Positive displays in the second half at Old Trafford and later away to Arsenal and Manchester City gave fans a sense of what could be. However, the formula was tweaked again for the home game against Swansea. Henderson was dropped for Coutinho in an attacking change that worked well for the 5-0 win. Several enforced changes meant a different shape away to Wigan, which resulted in another comfortable win. Despite two comfortable wins, many expected the team to revert to the style seen away to Arsenal and Manchester City, for the home game against Tottenham, but Henderson was on the bench again, with all four of Downing, Coutinho, Suarez and Sturridge starting. The 3-2 win was very welcome but Liverpool struggled to control the game and had started too open. Only when Joe Allen came on to add a body to the midfield did Liverpool look possible of even getting a draw.
That it became another win arguably led to overconfidence and Liverpool again started with all four front players away to Southampton, shown in the image below. The two man midfield couldn’t cope and Liverpool were comfortably beaten.

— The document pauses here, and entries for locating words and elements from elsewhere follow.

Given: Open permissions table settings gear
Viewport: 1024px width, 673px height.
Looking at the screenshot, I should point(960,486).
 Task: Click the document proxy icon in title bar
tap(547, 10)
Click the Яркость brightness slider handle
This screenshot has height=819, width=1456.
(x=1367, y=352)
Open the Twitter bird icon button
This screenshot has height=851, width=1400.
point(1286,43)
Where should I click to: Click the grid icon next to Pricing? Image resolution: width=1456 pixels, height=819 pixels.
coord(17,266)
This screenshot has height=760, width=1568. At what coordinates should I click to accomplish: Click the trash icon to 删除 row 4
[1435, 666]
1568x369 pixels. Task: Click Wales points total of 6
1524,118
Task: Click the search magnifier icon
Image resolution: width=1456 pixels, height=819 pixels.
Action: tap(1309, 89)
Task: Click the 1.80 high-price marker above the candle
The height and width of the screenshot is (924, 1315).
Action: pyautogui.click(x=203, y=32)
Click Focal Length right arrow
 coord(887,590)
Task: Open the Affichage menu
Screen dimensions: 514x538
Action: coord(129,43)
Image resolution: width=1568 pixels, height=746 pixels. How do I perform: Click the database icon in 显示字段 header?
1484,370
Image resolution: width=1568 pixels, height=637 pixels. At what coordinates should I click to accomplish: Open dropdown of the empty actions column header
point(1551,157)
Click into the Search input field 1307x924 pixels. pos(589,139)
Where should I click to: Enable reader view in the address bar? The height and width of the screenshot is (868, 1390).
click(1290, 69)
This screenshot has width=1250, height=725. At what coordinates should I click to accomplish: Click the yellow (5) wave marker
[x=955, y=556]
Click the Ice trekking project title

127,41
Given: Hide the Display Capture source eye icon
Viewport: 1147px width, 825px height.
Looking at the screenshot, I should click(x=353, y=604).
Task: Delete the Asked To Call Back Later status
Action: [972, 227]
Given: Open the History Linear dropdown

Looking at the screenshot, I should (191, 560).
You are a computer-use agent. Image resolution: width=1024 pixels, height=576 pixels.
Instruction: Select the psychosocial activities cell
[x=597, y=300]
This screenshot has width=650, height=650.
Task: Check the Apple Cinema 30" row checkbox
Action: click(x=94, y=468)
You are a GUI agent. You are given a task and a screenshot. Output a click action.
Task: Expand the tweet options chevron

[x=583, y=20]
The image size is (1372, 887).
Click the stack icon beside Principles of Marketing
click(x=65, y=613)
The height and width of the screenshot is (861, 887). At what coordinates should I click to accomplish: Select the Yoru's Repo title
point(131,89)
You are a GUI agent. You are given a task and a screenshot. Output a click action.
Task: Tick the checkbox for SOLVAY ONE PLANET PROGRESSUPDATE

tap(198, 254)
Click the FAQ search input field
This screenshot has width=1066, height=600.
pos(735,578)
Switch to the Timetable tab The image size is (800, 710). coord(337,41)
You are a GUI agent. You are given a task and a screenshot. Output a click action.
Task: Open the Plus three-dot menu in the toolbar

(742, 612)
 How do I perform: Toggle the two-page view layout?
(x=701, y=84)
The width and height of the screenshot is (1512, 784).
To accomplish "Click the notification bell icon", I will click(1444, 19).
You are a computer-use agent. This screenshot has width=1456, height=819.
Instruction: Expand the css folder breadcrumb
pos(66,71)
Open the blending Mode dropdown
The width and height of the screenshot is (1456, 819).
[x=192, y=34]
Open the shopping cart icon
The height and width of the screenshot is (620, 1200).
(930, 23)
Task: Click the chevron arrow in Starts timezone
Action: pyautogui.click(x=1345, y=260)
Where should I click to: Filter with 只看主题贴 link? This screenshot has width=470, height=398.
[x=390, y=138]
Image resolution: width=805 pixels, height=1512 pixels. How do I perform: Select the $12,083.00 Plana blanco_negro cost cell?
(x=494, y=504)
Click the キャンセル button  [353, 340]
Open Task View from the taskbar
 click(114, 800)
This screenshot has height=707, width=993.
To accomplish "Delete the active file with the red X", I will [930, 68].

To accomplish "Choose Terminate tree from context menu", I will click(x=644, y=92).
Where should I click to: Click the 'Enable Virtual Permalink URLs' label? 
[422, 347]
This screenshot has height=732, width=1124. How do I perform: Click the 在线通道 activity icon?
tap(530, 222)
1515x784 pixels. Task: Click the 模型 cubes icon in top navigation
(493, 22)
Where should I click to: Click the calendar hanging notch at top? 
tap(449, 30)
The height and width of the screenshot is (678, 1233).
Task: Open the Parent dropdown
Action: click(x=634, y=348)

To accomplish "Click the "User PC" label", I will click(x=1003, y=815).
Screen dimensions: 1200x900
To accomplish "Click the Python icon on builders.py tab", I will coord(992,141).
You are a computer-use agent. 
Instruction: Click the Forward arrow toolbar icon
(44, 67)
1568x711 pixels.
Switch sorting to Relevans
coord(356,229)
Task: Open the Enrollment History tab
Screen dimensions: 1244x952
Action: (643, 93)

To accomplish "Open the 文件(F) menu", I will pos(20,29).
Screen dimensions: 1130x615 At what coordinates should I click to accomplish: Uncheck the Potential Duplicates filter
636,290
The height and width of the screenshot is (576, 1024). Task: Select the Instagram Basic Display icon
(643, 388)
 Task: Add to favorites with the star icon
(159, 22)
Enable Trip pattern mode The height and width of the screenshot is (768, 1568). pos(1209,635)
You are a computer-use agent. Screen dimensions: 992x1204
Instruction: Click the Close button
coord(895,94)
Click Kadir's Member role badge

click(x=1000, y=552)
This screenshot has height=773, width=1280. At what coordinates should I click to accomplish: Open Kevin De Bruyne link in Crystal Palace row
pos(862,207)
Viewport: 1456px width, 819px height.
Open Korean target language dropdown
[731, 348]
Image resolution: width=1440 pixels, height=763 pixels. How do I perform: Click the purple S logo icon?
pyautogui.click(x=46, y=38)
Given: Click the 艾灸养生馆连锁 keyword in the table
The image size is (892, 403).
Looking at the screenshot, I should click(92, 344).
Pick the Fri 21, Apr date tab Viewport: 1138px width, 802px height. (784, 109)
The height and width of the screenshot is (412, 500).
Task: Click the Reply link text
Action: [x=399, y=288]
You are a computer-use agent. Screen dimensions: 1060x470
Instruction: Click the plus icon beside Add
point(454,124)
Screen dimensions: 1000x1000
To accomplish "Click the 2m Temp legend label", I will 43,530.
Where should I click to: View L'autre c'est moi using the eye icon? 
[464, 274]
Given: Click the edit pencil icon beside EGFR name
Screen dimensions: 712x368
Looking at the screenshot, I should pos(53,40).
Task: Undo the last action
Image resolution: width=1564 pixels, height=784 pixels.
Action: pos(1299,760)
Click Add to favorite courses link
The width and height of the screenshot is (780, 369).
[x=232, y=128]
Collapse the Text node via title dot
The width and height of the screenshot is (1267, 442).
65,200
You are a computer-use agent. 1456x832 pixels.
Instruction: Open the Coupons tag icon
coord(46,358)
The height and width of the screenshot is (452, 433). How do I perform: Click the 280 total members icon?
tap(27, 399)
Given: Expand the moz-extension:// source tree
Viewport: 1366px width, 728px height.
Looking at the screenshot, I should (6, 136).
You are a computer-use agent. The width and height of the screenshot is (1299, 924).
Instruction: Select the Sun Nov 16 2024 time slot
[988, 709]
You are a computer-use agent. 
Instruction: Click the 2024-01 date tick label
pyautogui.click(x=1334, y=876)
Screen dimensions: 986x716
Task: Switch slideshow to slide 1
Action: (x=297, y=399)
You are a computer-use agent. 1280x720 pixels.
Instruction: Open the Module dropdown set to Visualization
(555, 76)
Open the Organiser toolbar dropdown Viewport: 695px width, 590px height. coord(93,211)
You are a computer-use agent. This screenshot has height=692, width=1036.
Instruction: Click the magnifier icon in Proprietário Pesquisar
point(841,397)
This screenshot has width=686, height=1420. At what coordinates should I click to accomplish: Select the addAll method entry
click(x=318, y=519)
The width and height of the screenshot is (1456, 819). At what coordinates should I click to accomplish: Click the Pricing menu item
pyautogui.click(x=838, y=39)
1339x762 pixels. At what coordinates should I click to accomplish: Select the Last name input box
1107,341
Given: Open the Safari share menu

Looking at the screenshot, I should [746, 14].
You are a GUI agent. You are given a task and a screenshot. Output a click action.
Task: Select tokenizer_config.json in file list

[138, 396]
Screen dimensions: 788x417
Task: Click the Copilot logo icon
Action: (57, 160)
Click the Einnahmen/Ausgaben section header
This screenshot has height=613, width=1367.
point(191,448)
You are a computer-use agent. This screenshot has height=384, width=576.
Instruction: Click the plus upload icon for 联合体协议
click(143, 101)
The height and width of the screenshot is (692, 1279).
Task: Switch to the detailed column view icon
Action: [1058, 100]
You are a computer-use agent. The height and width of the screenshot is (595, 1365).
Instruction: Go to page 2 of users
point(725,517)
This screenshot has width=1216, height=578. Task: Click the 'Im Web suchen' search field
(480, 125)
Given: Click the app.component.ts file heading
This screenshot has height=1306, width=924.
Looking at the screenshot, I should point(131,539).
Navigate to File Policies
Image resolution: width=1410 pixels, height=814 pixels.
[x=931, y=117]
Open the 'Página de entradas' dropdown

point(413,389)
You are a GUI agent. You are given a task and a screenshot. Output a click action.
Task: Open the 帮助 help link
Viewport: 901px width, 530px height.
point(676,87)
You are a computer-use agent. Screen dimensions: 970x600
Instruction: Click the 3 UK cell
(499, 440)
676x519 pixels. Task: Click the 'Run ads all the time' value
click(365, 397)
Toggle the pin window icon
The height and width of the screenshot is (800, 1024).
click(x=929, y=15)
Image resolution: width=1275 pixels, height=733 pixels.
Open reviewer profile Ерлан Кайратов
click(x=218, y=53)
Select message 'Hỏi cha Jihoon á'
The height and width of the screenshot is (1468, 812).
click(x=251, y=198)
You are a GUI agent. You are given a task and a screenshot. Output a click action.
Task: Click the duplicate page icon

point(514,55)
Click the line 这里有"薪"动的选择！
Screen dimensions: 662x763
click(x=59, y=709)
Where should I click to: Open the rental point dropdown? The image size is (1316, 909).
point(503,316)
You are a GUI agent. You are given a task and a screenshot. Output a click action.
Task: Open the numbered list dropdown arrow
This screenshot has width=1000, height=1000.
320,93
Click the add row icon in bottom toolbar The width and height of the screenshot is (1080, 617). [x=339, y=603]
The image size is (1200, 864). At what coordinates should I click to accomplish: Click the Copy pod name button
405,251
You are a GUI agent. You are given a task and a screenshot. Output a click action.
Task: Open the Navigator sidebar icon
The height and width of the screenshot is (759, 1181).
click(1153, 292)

Out of all three cup competitions and with little to play for in the league, Liverpool, and Brendan Rodgers, have an opportunity to use the remainder of the season to define the plan for the future. Rodgers came in looking to implement a 433 but Liverpool’s best performances have been with different systems. If Rodgers still wants to implement 433, which is notably still being used at Academy level, he will have to face questions as to why he moved away from it originally and why the January signings were made when the players are more suited to other systems. If it is decided that 4222 is the way forward, it should be recognised that one of the wide players needs to be able to support the central midfield two. This has worked best with Jordan Henderson coming from the left, but means dropping one of Coutinho, Downing, Suarez or Sturridge. Downing has offered a good balance on the right but probably doesn’t offer as much as Coutinho going forward. Few would support the other option of dropping one of Suarez and Sturridge.
The signings made in the summer of 2011 brought a stop to the progress made under Dalglish and the 4222 system. Those made in the summer of 2012 signalled a plan to use 433 but may now have to be disregarded. Any made for 2013 will have to be done so with a clear plan of what system they will fit in to if money isn’t going to be wasted again. Rodgers has 8 league games to decide what that system will be.